葉汝真倒是替他挑了幾顆,包好放進他手里“陛下若是此時可以回宮,臣有時間回去再補一覺,明日便不告假了。”
風承熙“當真”
葉汝真“當真。”
風承熙抱著點心上了馬車,展開一瞧,全是他喜歡的口味。
風承熙掀開窗上的簾子,暮春暖得醉人的風拂面而過,葉汝真今天穿了一件寬大的對襟絹質書生袍,沒有束腰,衣袖與衣擺皆在風里飄飄揚揚,束在發上的蟬翼冠輕盈欲飛。
鄭碩坐在車駕前,發現葉大人已經走過街角不見人影了,陛下的車簾子還沒放下來。
“陛下,可以啟駕了嗎”鄭碩問。
“鄭碩。”風承熙忽然開口喚。
“臣在。”
“你說一個人怎么能生得這么好看呢”
風承熙的視線還落在葉汝真身影消失的街角,仿佛那里還留有葉汝真的影子,“連衣角都那么好看,還這么會挑點心。”
鄭碩很想說,衣角并不是人生的,好不好看跟人沒有多大關系。
而且會挑點心也不屬于好看里頭。
但看陛下那做夢似的神情,鄭碩一個字沒說。
葉汝真在胭脂鋪里一直等到天黑,終于等到了葉汝成。
葉汝成進來時小心翼,探頭探腦,生怕碰見風承熙還在。
發現白擔心一場后,長長地出了一口氣“這位爺不會再出宮了吧”
“說不準。”葉汝真道,“我看他已經對你生了心思,以后你不論出門還是在家,都上個濃妝吧。”
葉汝成驚住。
半晌,沉痛道“我很后悔,當初就不該去考明經。”
葉汝真“我也很后悔,當初就不該替你去入職。”
第二日,葉汝真上朝時往丹陛御座上一瞧,正對上風承熙的視線。
風承熙的臉色可沒有昨天好看,不單眼神陰郁,眼睛下面還掛著兩個老大的黑眼圈。
下朝后,康福悄悄道“陛下昨晚翻來覆去,一晚上沒睡,再加前天晚上,有兩晚不成眠了。”
葉汝真“這樣不好,要不要請御醫看看”
“”康福看她的眼神多了幾分恨鐵不成鋼,“老奴的意思是,大人就歇在宮里唄,何必回家休沐在宮里,老奴定然把大人伺候得舒舒服服的。”
葉汝真“”
謝謝。
下朝后,葉汝真問“昨日的點心,陛下最喜歡哪個口味”
風承熙懶洋洋“櫻桃酥。”
葉汝真“好,改日臣再給陛帶一些。”
這句話像風一樣驅散了風承熙睡眠不足帶來的怨氣,他很快便有說有笑了。
連康福在內的所有內侍都悄悄松了一口氣。
沒有人比他們更盼望葉汝真留在宮里,有葉汝真,風承熙直接就能從雷霆陣陣變作春風化雨。

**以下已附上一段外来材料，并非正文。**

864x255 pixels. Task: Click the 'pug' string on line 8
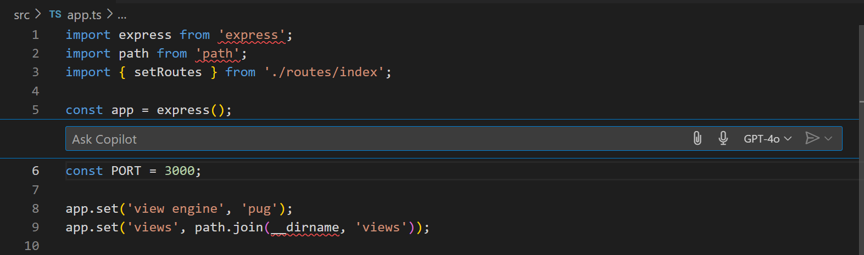click(x=259, y=209)
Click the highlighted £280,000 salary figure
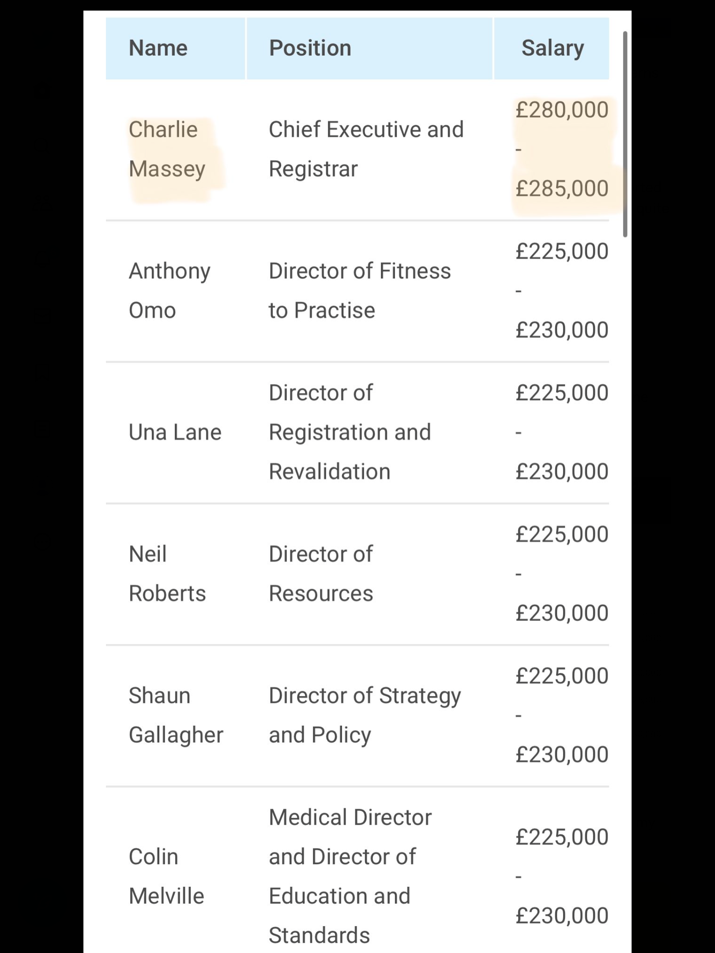Viewport: 715px width, 953px height. point(562,110)
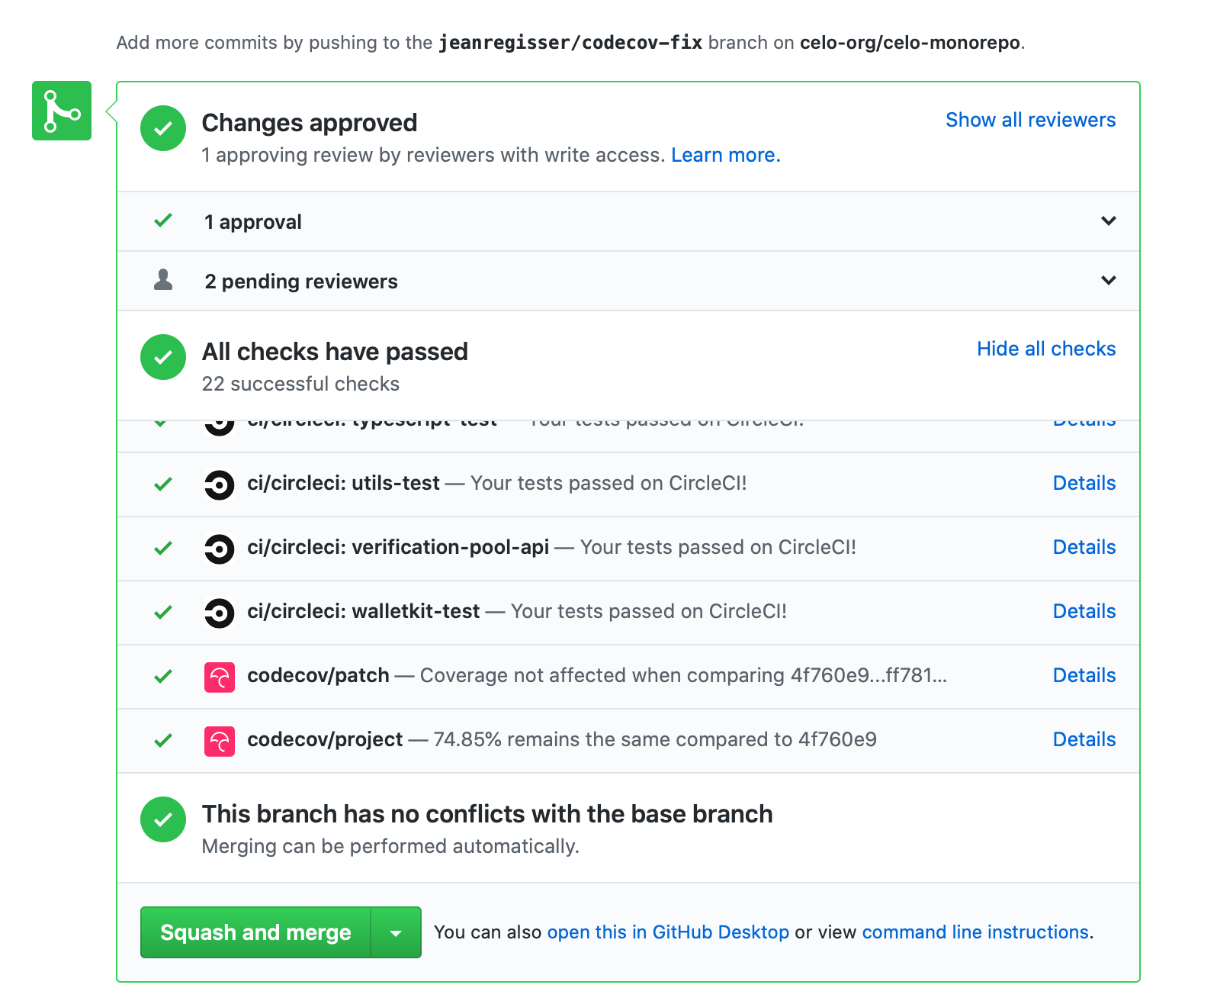Open the Learn more link
This screenshot has width=1217, height=1001.
pyautogui.click(x=725, y=155)
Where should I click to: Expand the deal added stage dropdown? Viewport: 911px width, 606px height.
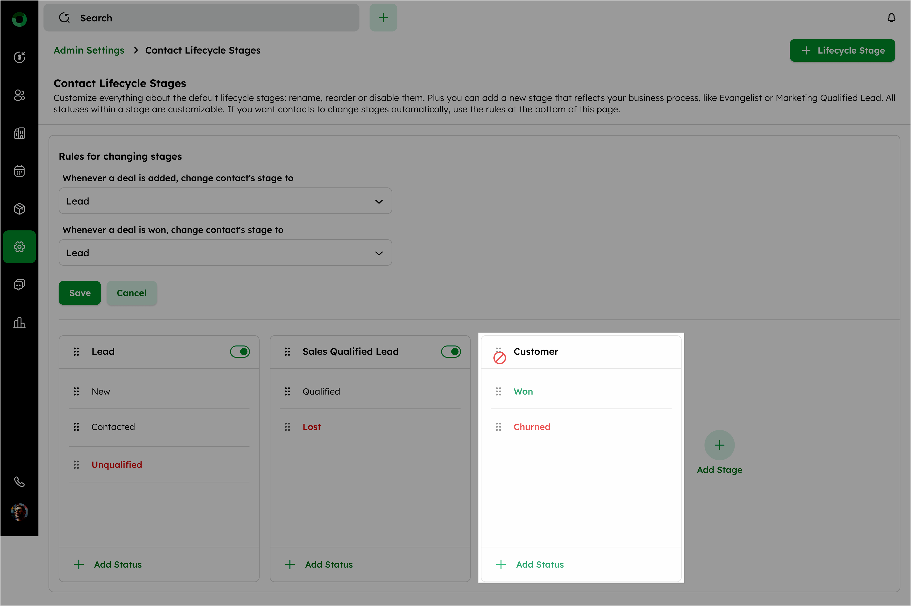225,201
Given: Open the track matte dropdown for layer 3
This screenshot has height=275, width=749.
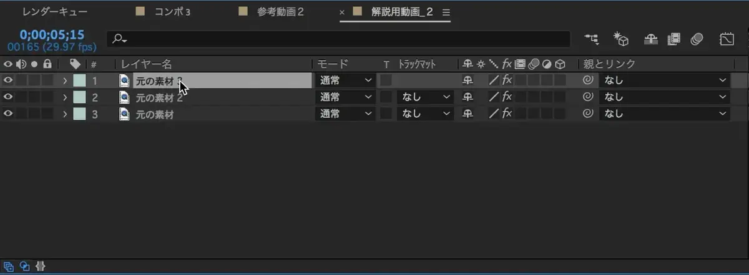Looking at the screenshot, I should pyautogui.click(x=424, y=114).
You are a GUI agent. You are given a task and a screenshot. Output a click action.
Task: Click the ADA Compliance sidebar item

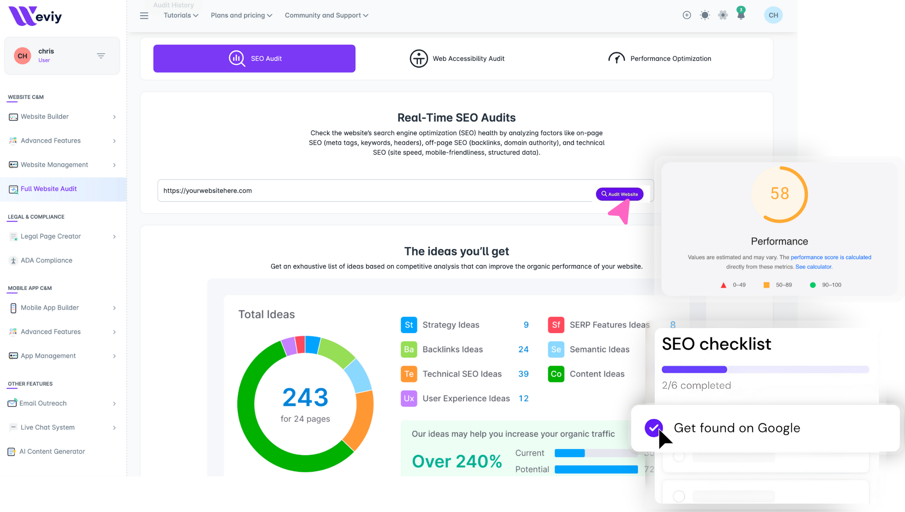[46, 260]
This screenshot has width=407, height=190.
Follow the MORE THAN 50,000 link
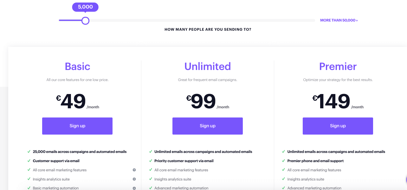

了然大師當時說的“佛緣”只不過是一個借口,但人們越來越覺得真是這么回事。
葉汝真身上的佛緣好像天生能化解風承熙身上的戾氣。
夜間兩人梳洗過,照例聊了些閑天,風承熙接連兩晚沒有好生睡,此時聽著葉汝真的聲音,嗅著熟悉的香氣,很快便合上了眼睛。
恍恍惚惚,他回到了昨天上午。
他帶著云安出門,云安問起白氏的胭脂鋪在哪里,他便領著云安去了。
胭脂鋪生意不錯,處處浮動著熟悉的脂粉香,他負手在后,看著阿偌有點笨拙地幫云安挑胭脂,拿起一片紙胭脂試著往云安臉上涂。
笨蛋,那是擦嘴上的。
他在心里道。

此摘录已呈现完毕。